Am Sonntag hat die diesjährige DebConf in Edinburgh, Schottland, begonnen. Noch bis zum 23. Juni wird die Debian-Entwicklergemeinde dort tagen.

Damit ist der Treffpunkt des achten Debian-Entwicklertreffens nach Bordeaux (2000 und 2001), Toronto (2002), Oslo (2003), Porto Alegre (2004), Espoo (2005) und Oaxtepec (2006) wieder eine europäische Stadt.

Die Teilnehmer nutzen die Möglichkeit, sich mit anderen Projektmitarbeitern aus der ganzen Welt über zukünftige Entwicklungen auszutauschen, daneben gibt es ein vielfältiges Vortrags- und Workshop-Programm.

Wie in den Vorjahren machte eine Hacking Session, das einwöchige DebCamp, den Anfang. Rund 150 Entwickler kamen zum Arbeitstreffen zusammen, um in aller Ruhe im Vorfeld der eigentlichen Konferenz an der freien Linux-Distribution zu arbeiten.

Am Samstag, einen Tag vor dem Start der offiziellen Konferenz, lud das Debian-Projekt zum so genannten DebianDay ein, um Interessierte über die Vorteile von freier Software und über Debian GNU/Linux aufzuklären. Eine Reihe von Vorträgen und einige Live-Demonstrationen zogen über 150 Besucher aus ganz Großbritannien an.
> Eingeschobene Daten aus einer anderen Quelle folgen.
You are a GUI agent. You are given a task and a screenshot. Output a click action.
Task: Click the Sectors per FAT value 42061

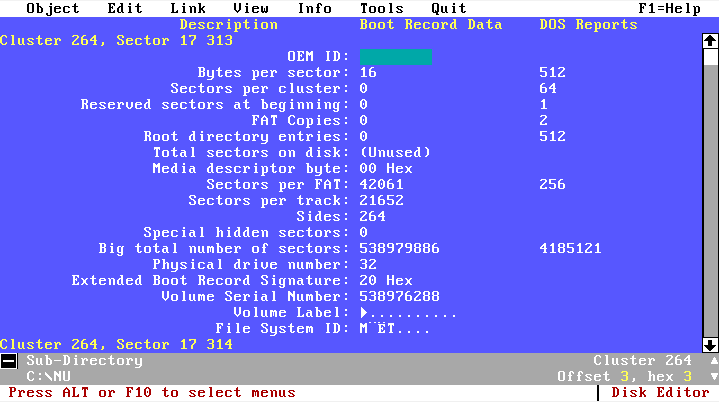coord(381,185)
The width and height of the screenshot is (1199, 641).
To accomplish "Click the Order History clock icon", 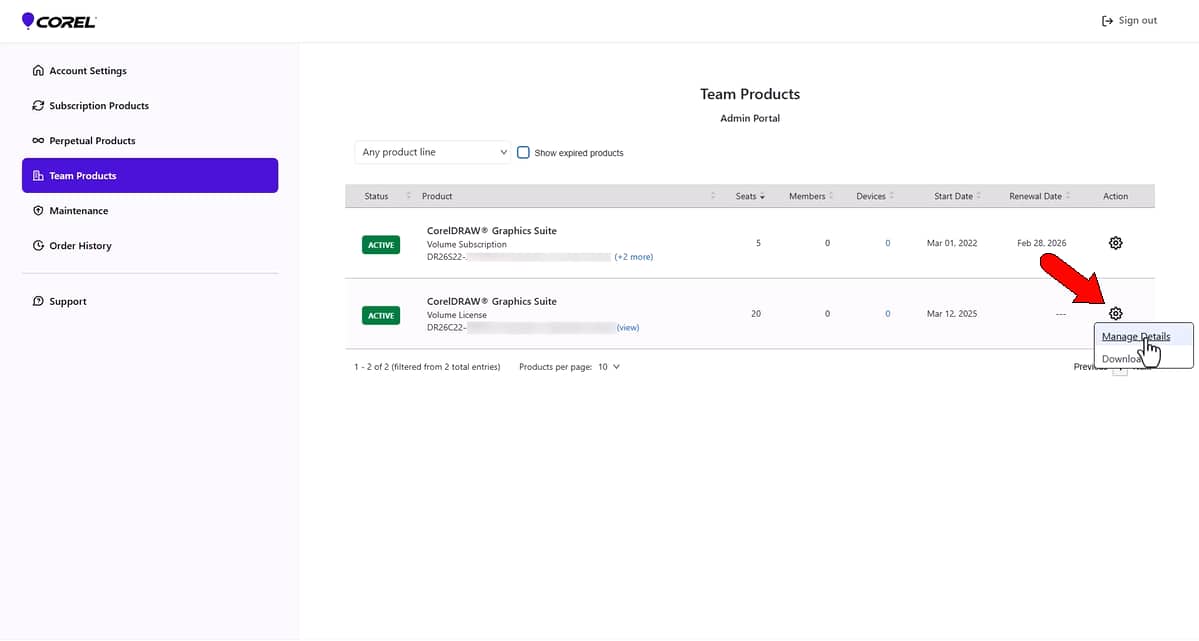I will click(37, 245).
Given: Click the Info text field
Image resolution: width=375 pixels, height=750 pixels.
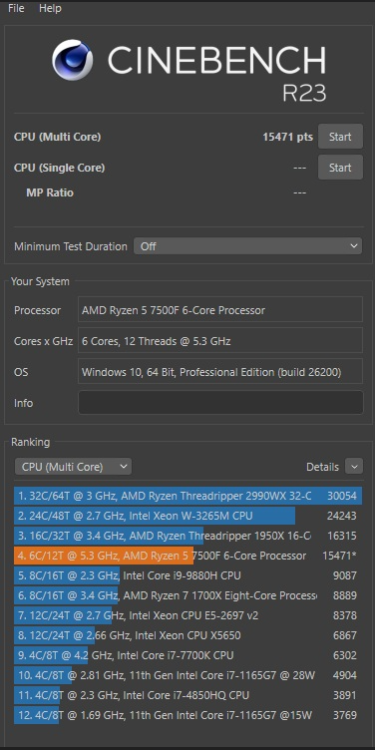Looking at the screenshot, I should pos(221,403).
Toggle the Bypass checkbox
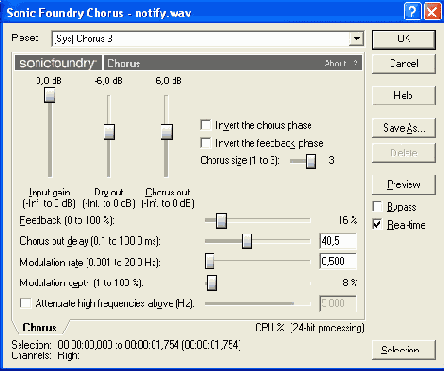Viewport: 444px width, 371px height. click(377, 207)
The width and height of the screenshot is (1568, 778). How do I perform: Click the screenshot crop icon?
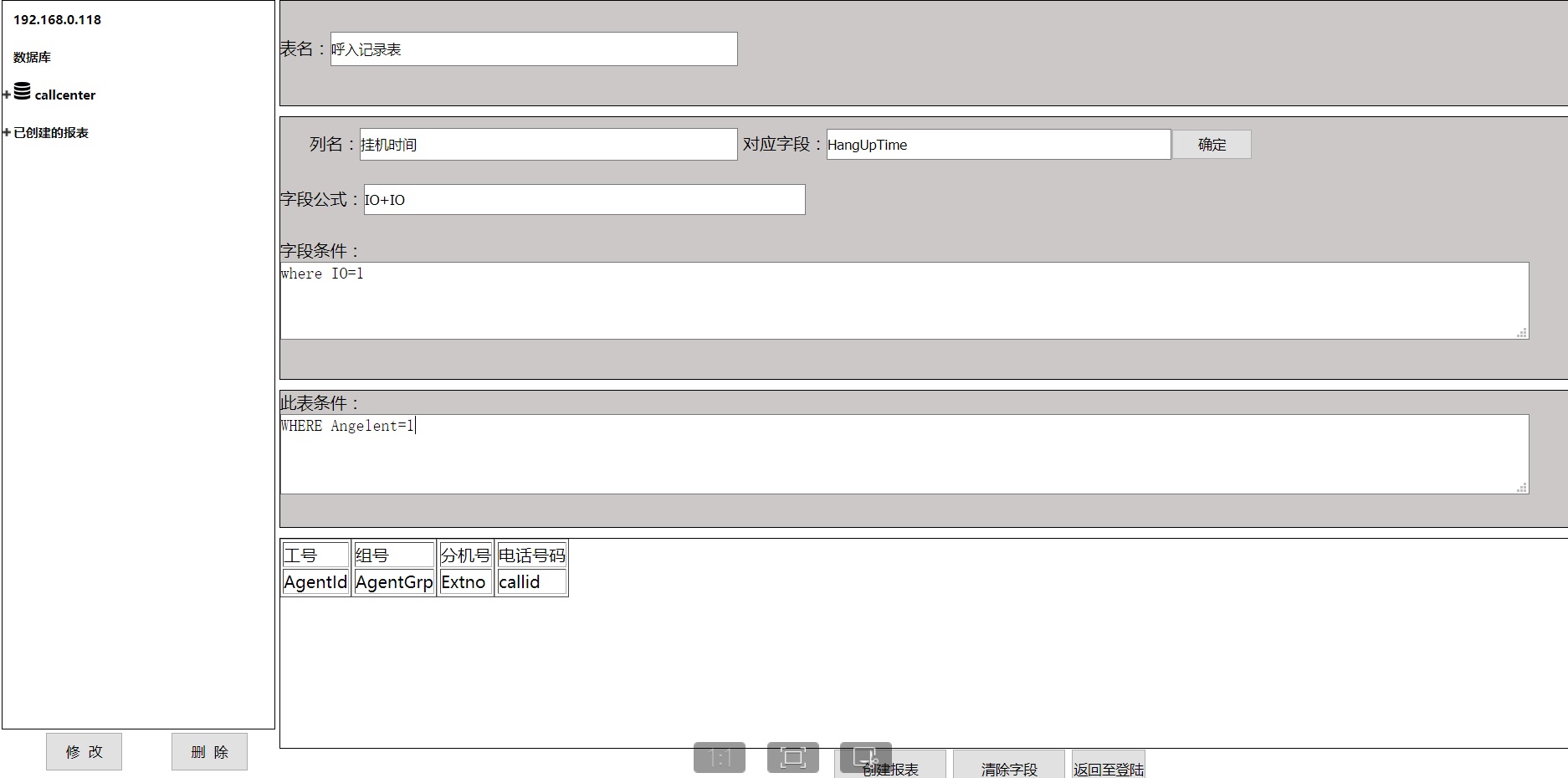[x=865, y=756]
Neben Studenten und Wirtschaftsvertretern fand auch Patrick Harvie, Green-Party-Abgeordneter für die Glasgow-Region im Schottischen Parlament, den Weg nach Edinburgh, um über die Vorteile von freier Software und von offenen Standards für den Öffentlichen Sektor zu reden. Steve McIntyre, einer der Organisatoren, zeigte sich erfreut: “Das Feedback der zahlreichen Besucher ist durchweg positiv, und wir freuen uns, dass das Interesse so groß ist.”